Abstract Objective To evaluate a reciprocal signaling interaction initiated by embryo-derived nitric oxide (NO) to facilitate implantation by increased production of gelatinase A (matrix metalloproteinase 2, MMP2) in uterine stroma. Design Experimental animal studies. Setting Reproductive-physiology research laboratory. Animal(s) Female syngeneic Wistar rats aged 14 weeks. Intervention(s) Vaginal smears to confirm pregnancy. Oviductal ligature to avoid the descent of blastocysts to the uterine lumen. Plasma exudation assays to locate uterine blastocyst implantation sites. Organ cultures treated with NO donors and nitric oxide synthase (NOS) inhibitors. Main outcome measure(s) Expression of MMP2 and NO was assessed by Western blot and zymography of tissue extracts and by immunofluorescence of tissue sections. Result(s) An increase in MMP2 activity was found in uterine extracts in early pregnant rats and was concentrated at implantation sites.
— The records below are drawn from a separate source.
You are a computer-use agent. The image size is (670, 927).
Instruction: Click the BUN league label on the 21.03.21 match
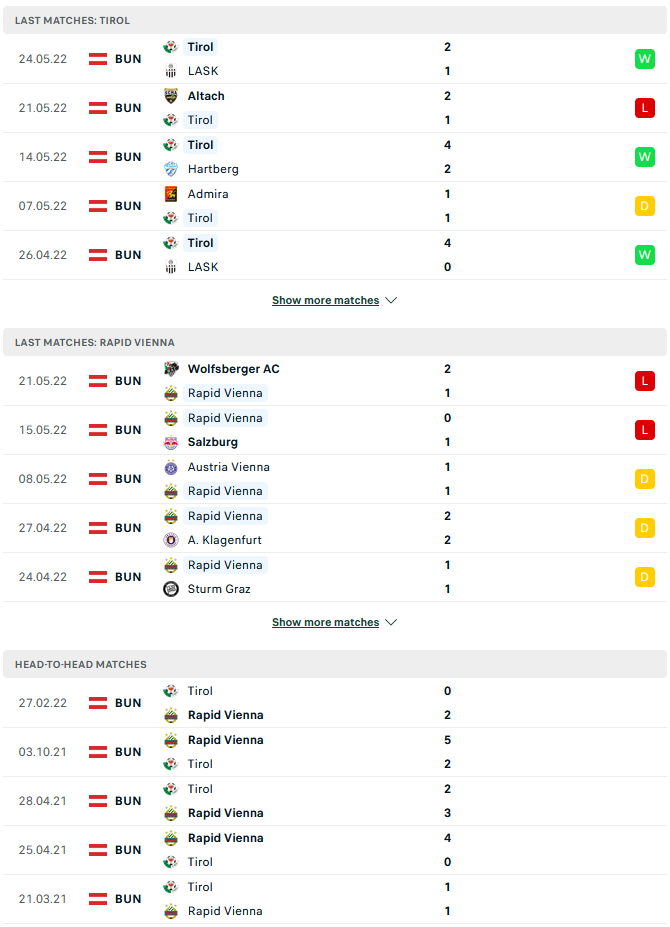coord(128,899)
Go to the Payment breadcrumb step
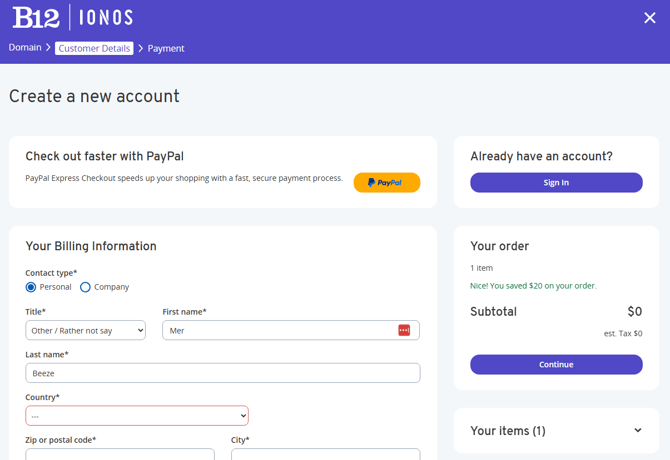This screenshot has width=670, height=460. pyautogui.click(x=166, y=49)
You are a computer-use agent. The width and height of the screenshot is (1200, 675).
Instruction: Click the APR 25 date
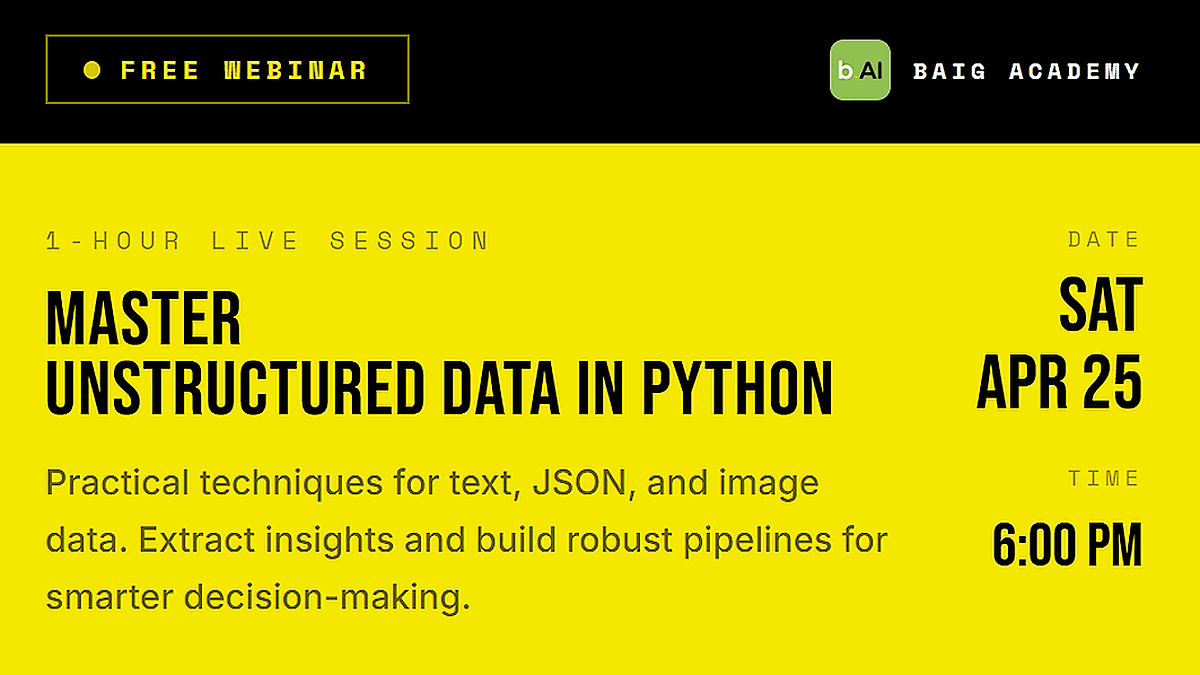1059,381
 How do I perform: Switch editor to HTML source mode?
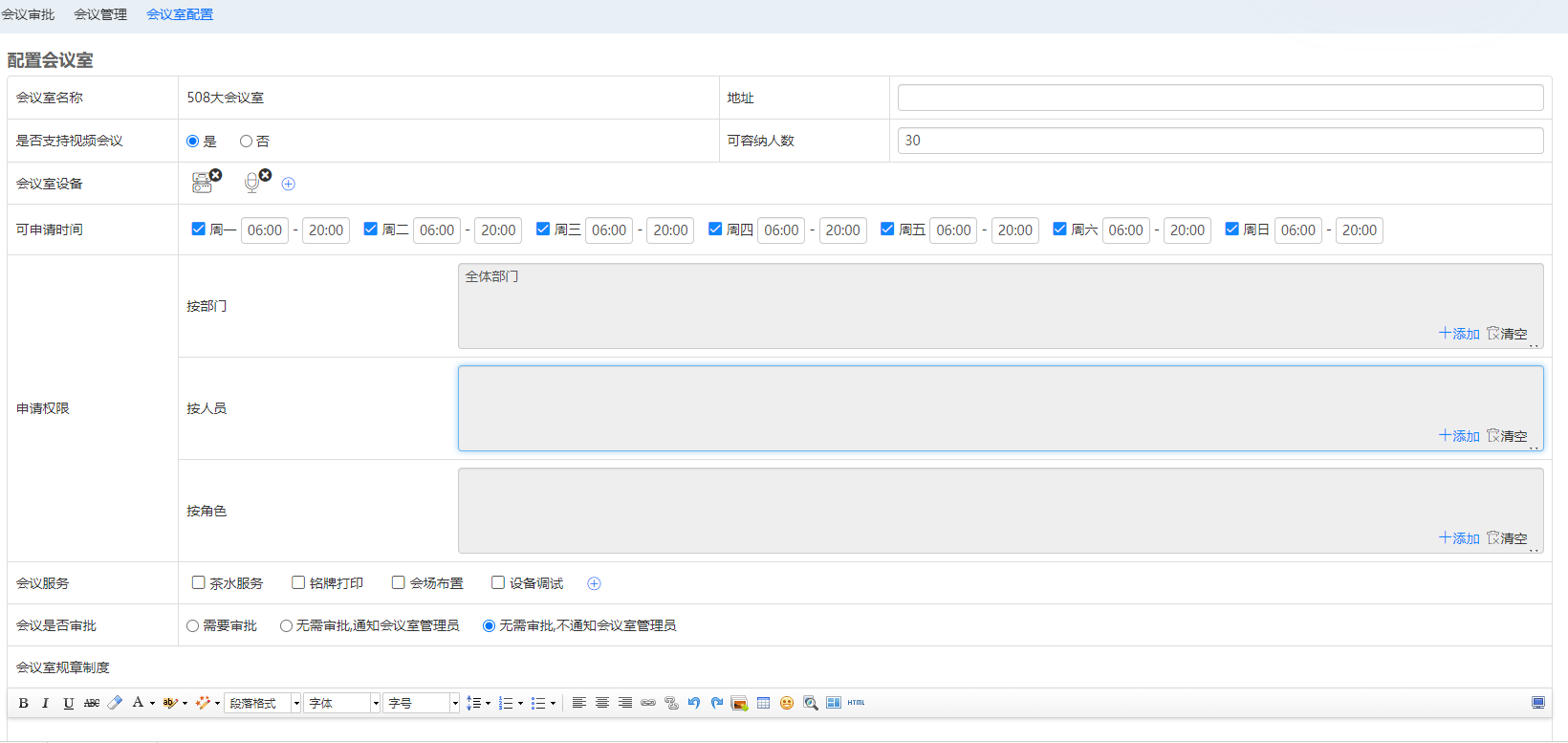856,703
Immunolocalization experiments showed that inducible NOS was expressed on the surface of the implanting blastocyst adjacent to the uterine epithelium at the sites of increased MMP2 expression. In organ culture experiments, NO donors were found to increase, whereas NOS inhibitors were found to decrease MMP2 activity in uterine tissue sections. Conclusion(s) Blastocyst-derived NO contributes to the production of uterine-derived MMP2, an essential component of implantation and initiation of placentation.